## Exercise inputs
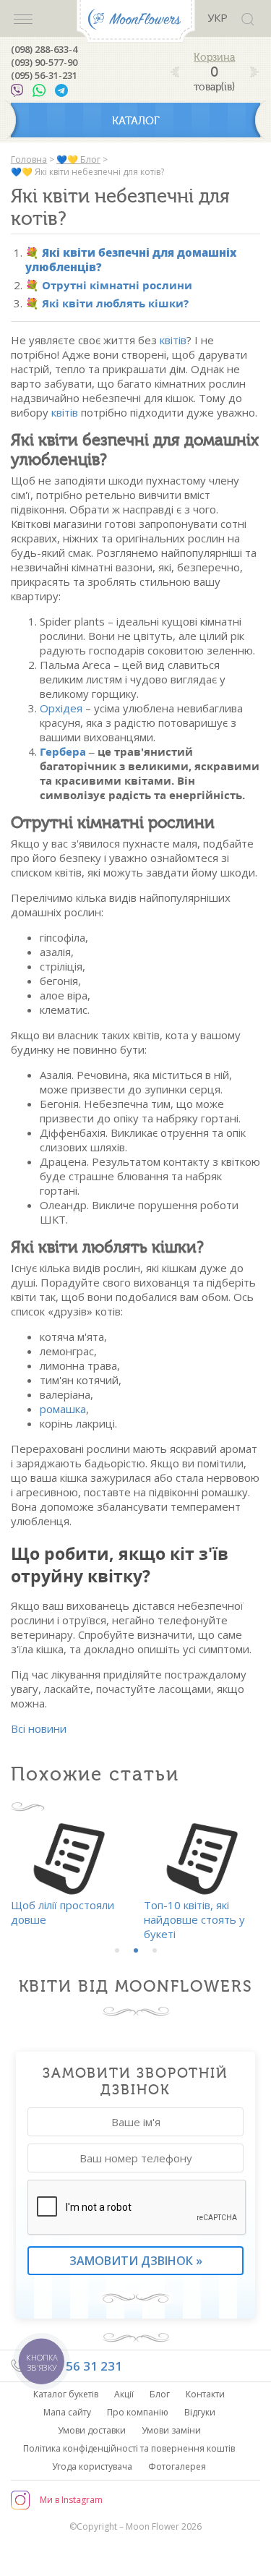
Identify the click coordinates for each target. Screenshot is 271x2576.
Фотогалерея (177, 2466)
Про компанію (137, 2412)
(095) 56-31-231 (44, 75)
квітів (173, 340)
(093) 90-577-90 (44, 62)
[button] (117, 1950)
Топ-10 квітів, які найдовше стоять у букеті (194, 1919)
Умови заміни (171, 2430)
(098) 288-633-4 (44, 49)
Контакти (205, 2394)
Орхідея (61, 708)
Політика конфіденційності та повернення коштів (129, 2448)
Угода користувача (92, 2466)
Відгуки (199, 2412)
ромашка (63, 1409)
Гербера (63, 751)
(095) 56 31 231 (77, 2366)
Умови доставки (92, 2430)
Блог (160, 2394)
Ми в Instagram (71, 2500)
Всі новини (38, 1728)
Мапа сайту (67, 2412)
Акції (124, 2394)
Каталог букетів (65, 2394)
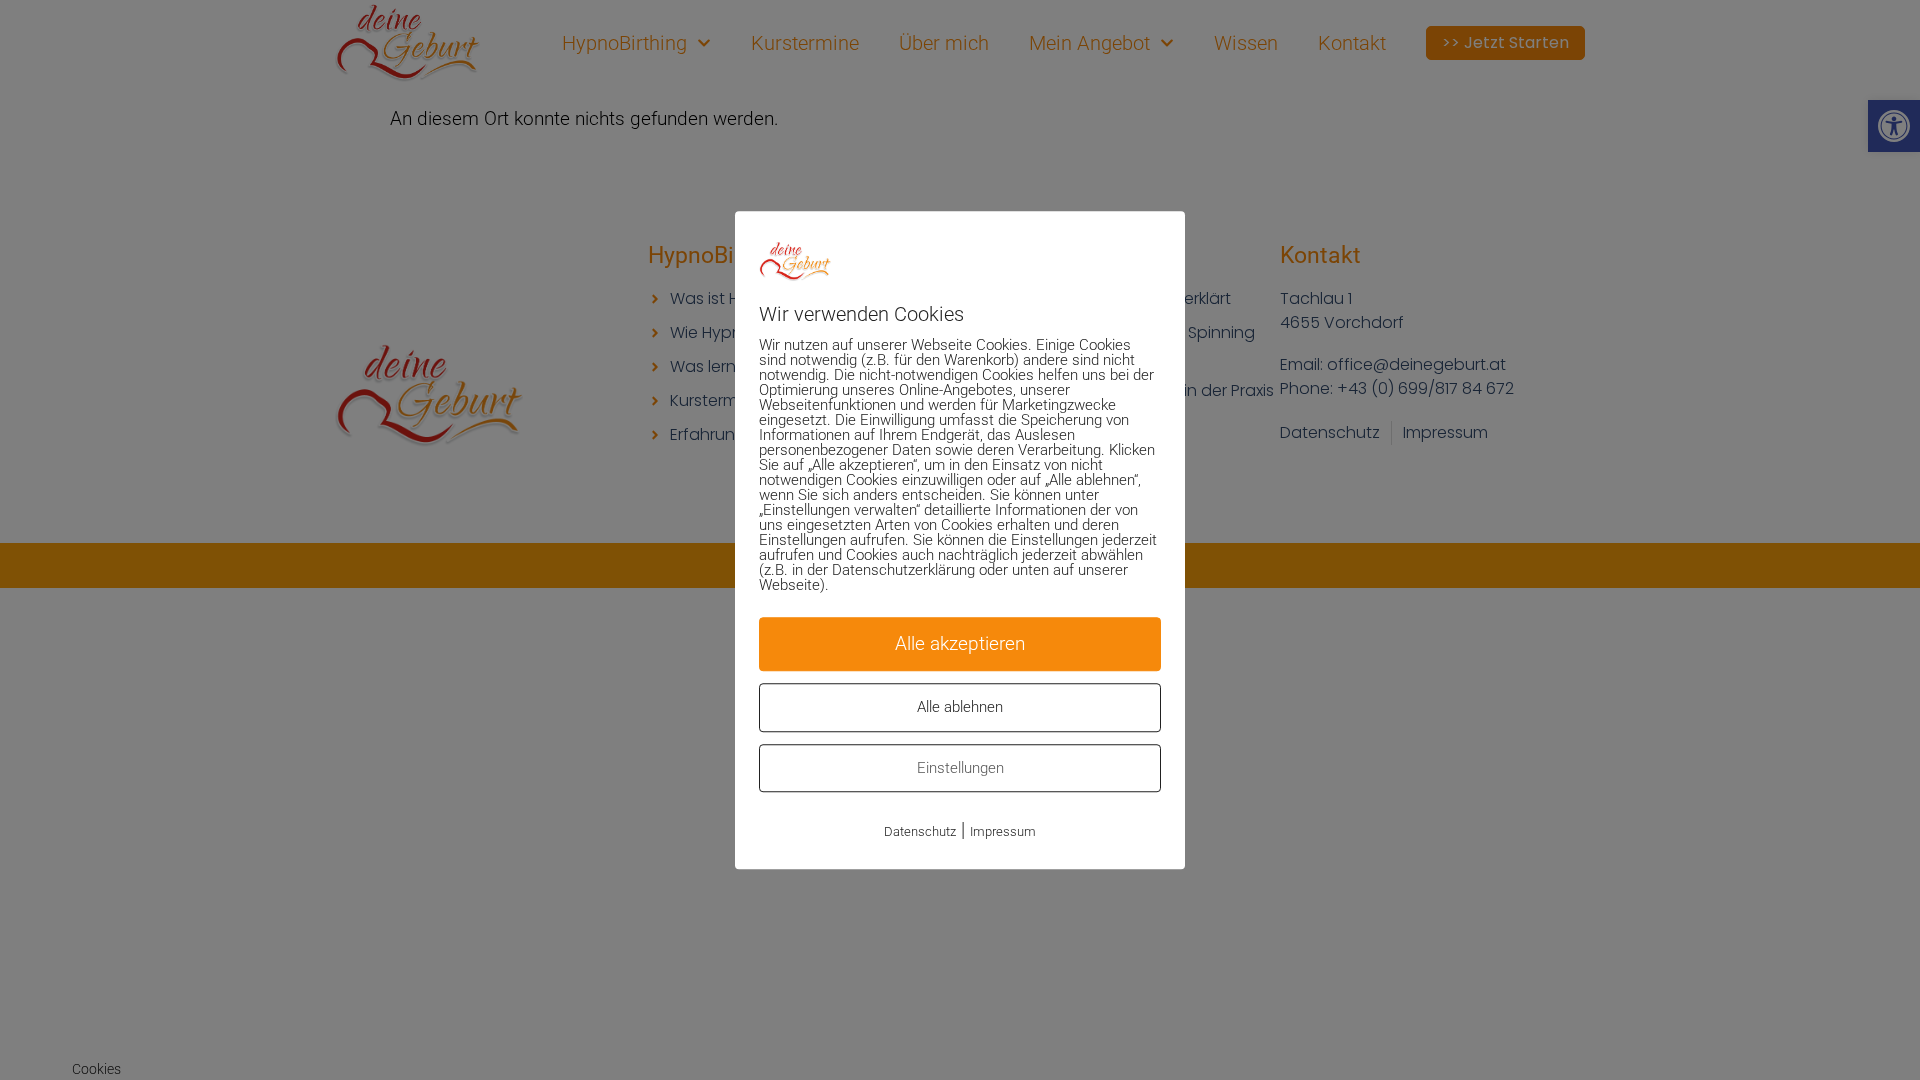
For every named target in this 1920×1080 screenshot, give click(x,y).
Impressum (1003, 831)
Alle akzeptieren (960, 643)
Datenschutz (920, 831)
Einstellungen (960, 768)
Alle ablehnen (960, 707)
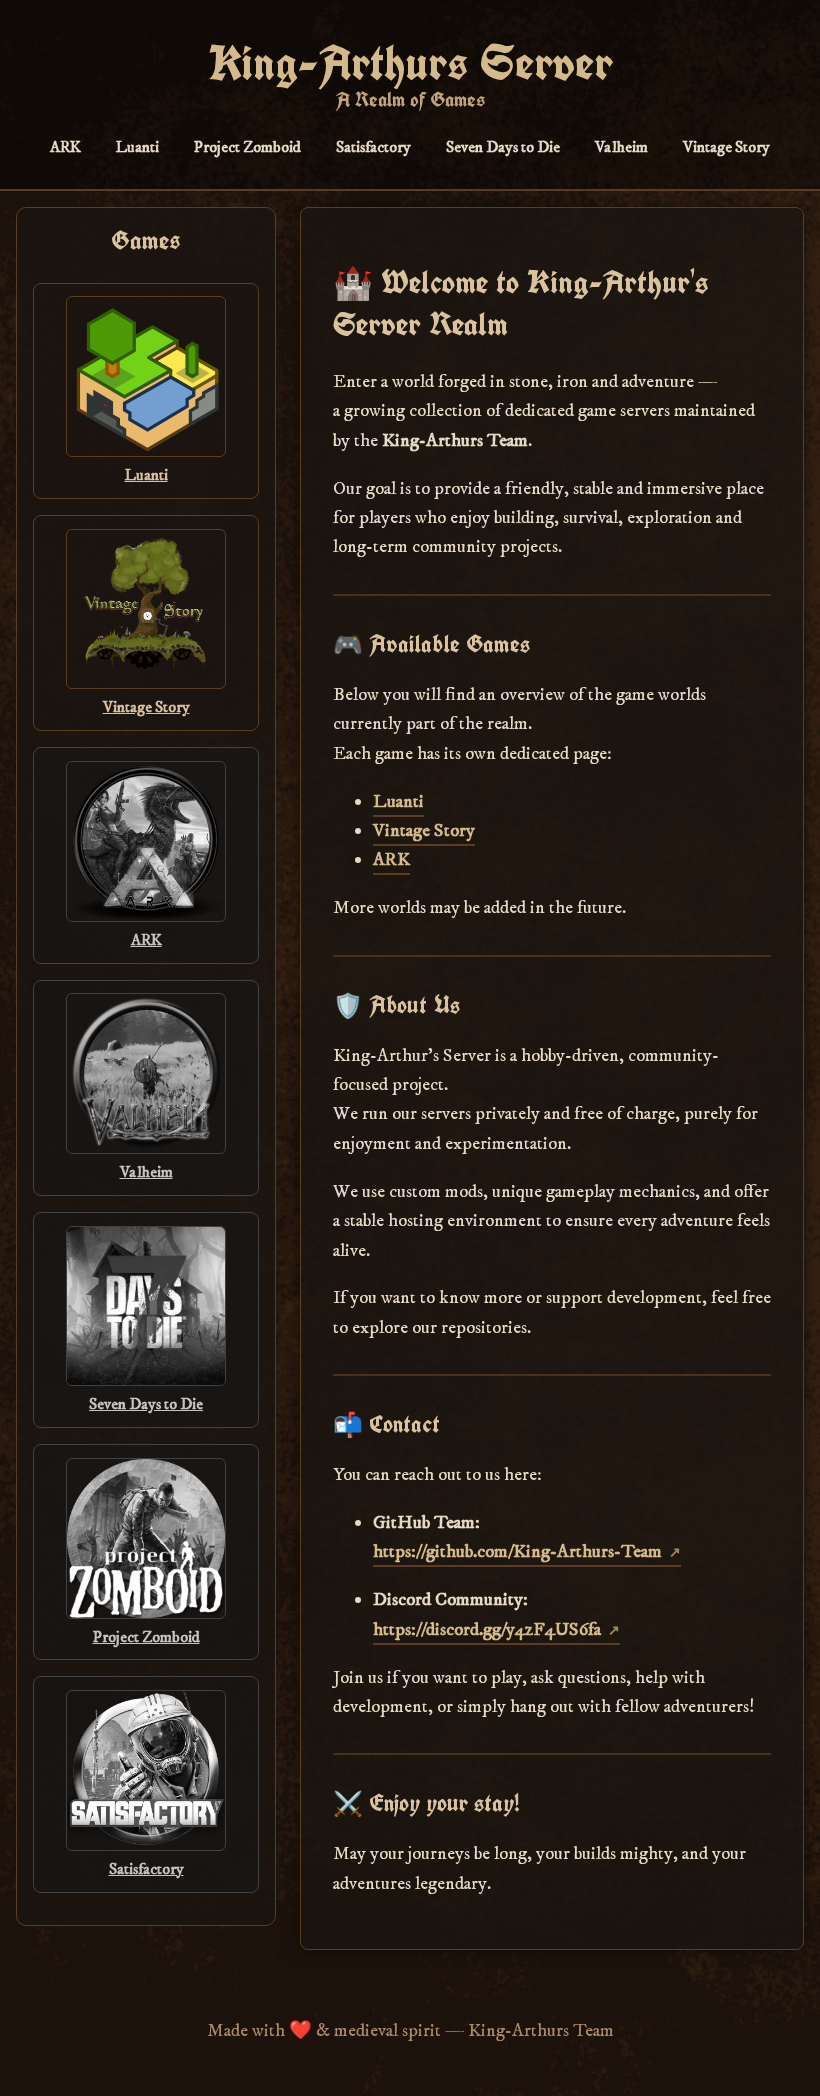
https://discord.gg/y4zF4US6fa (487, 1629)
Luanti (137, 147)
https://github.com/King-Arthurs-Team (517, 1551)
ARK (65, 147)
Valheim (621, 147)
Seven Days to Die (503, 147)
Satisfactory (373, 147)
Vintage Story (726, 147)
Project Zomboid (247, 147)
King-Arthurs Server (410, 63)
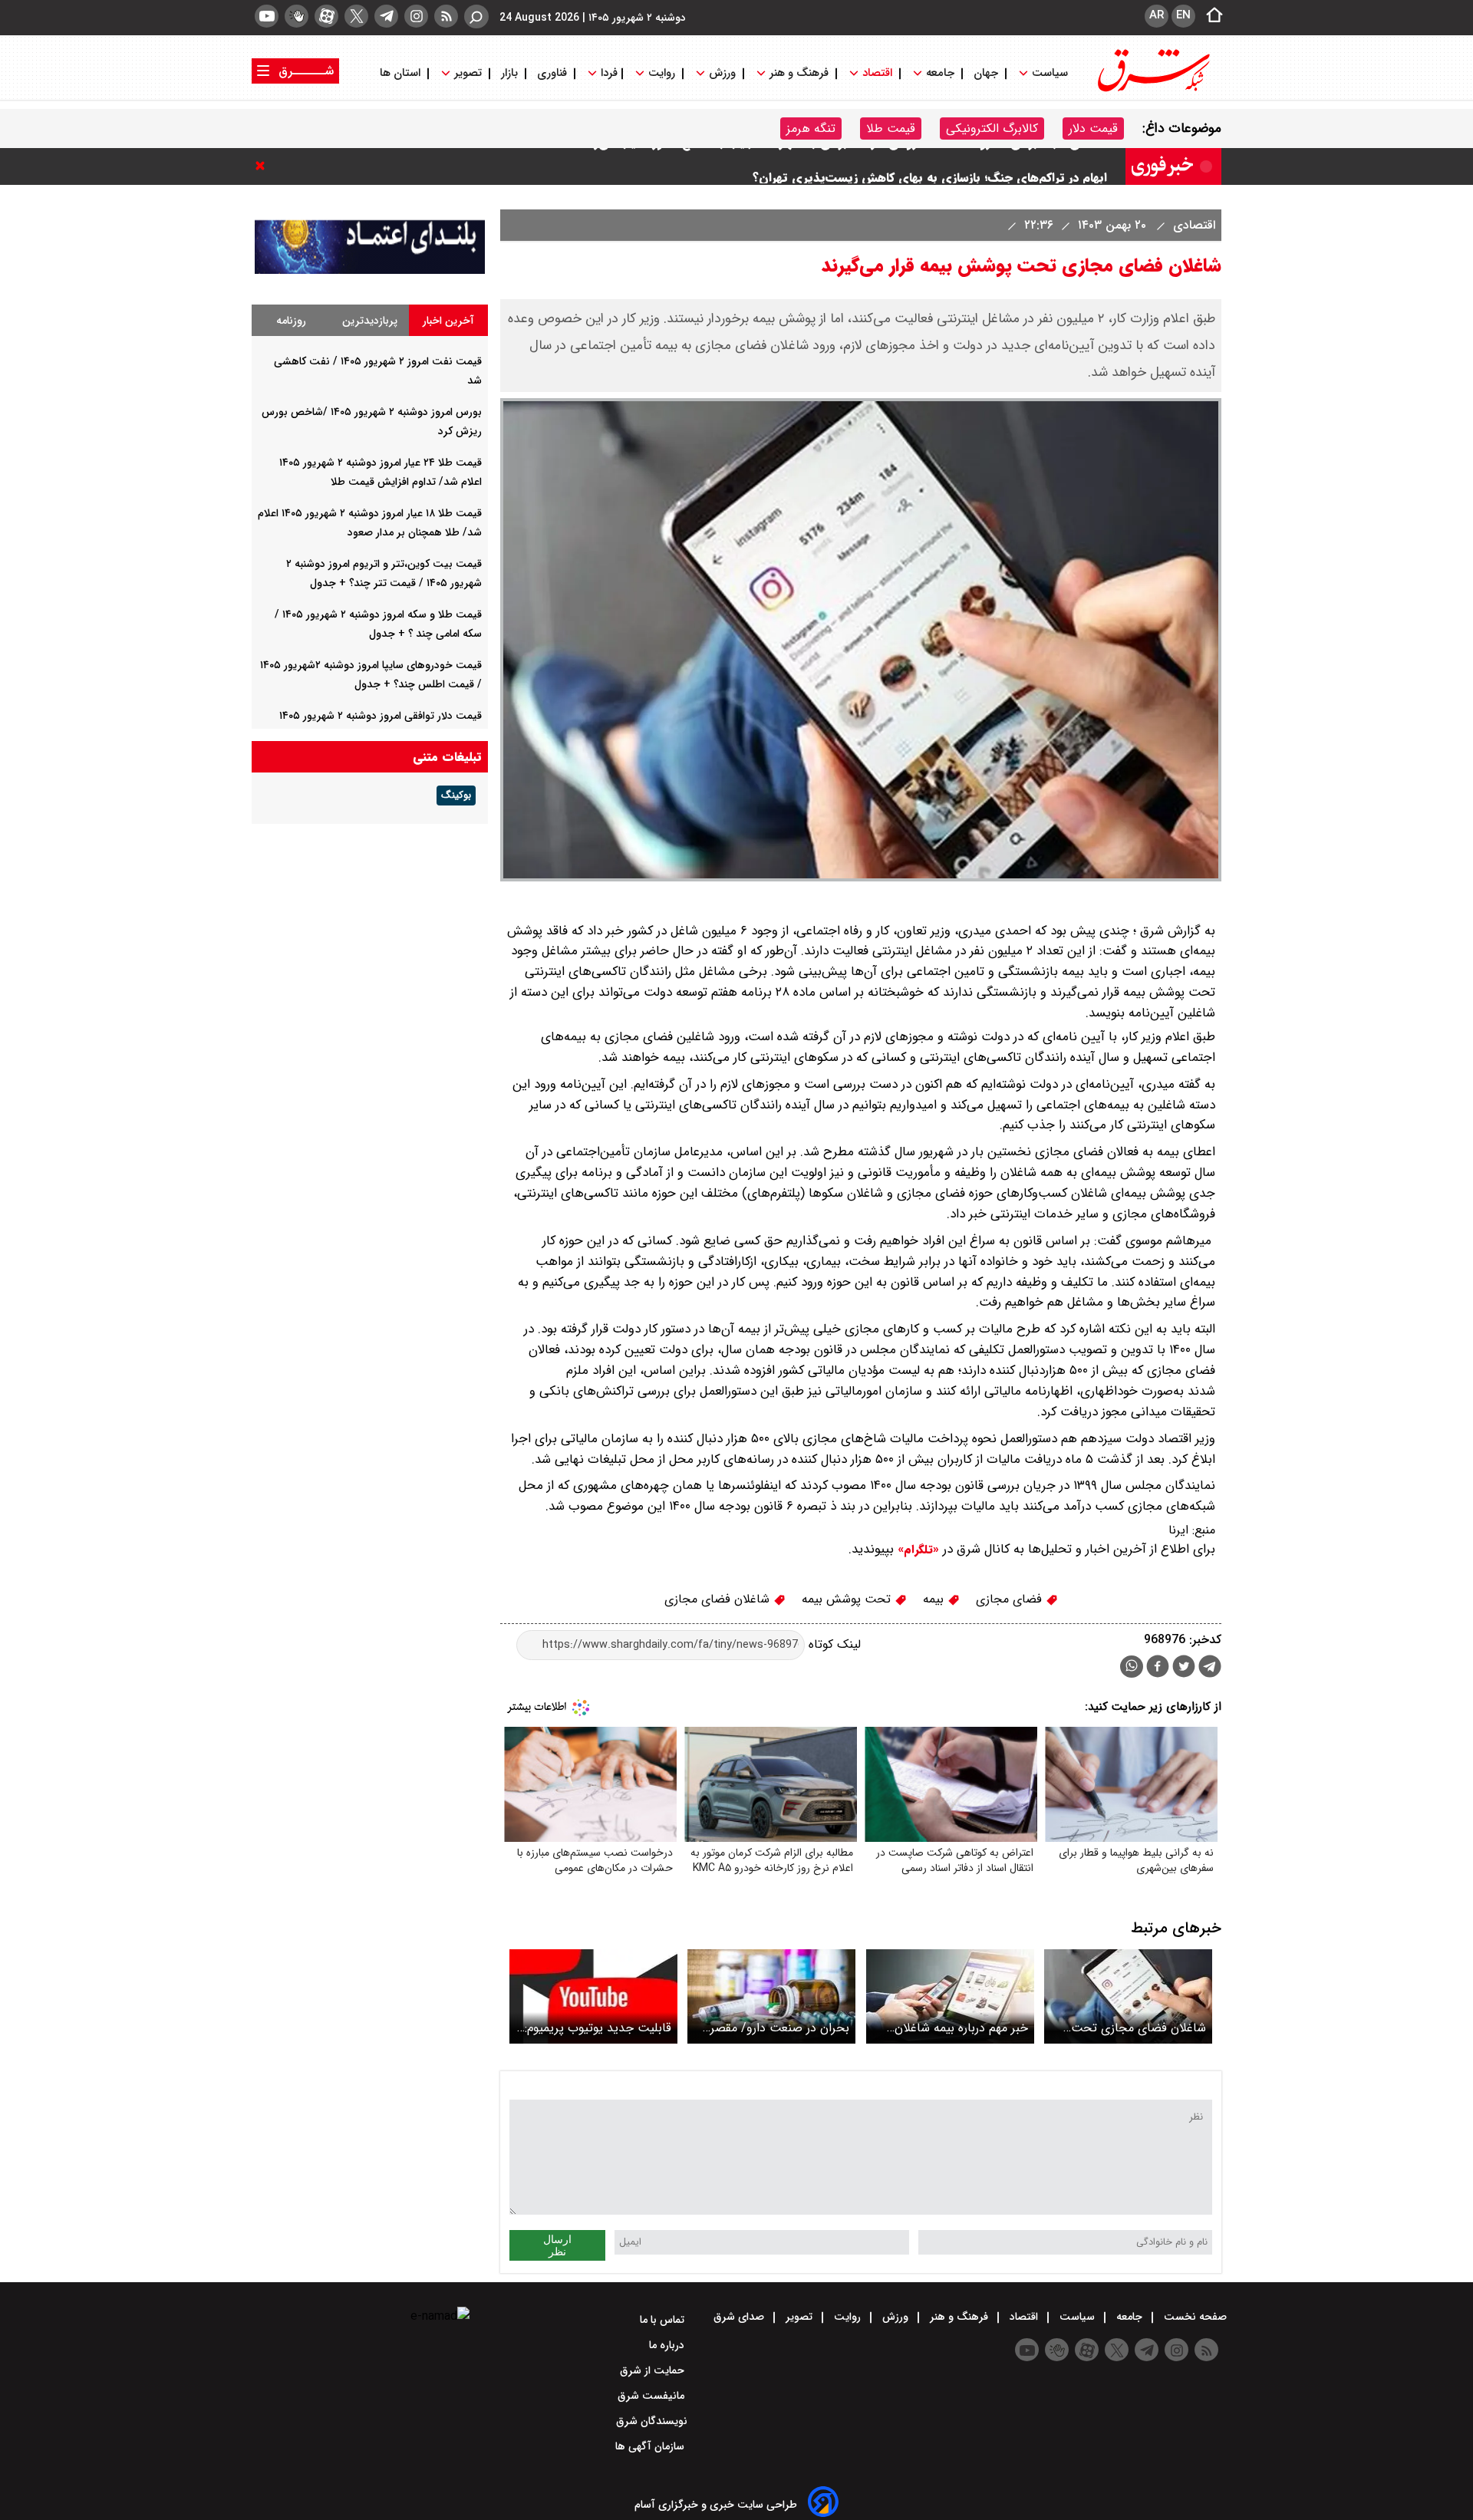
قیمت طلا (890, 128)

## Required action
Read the data above and count the lines that include "квітів". Answer only with the count.

## Problem solution
2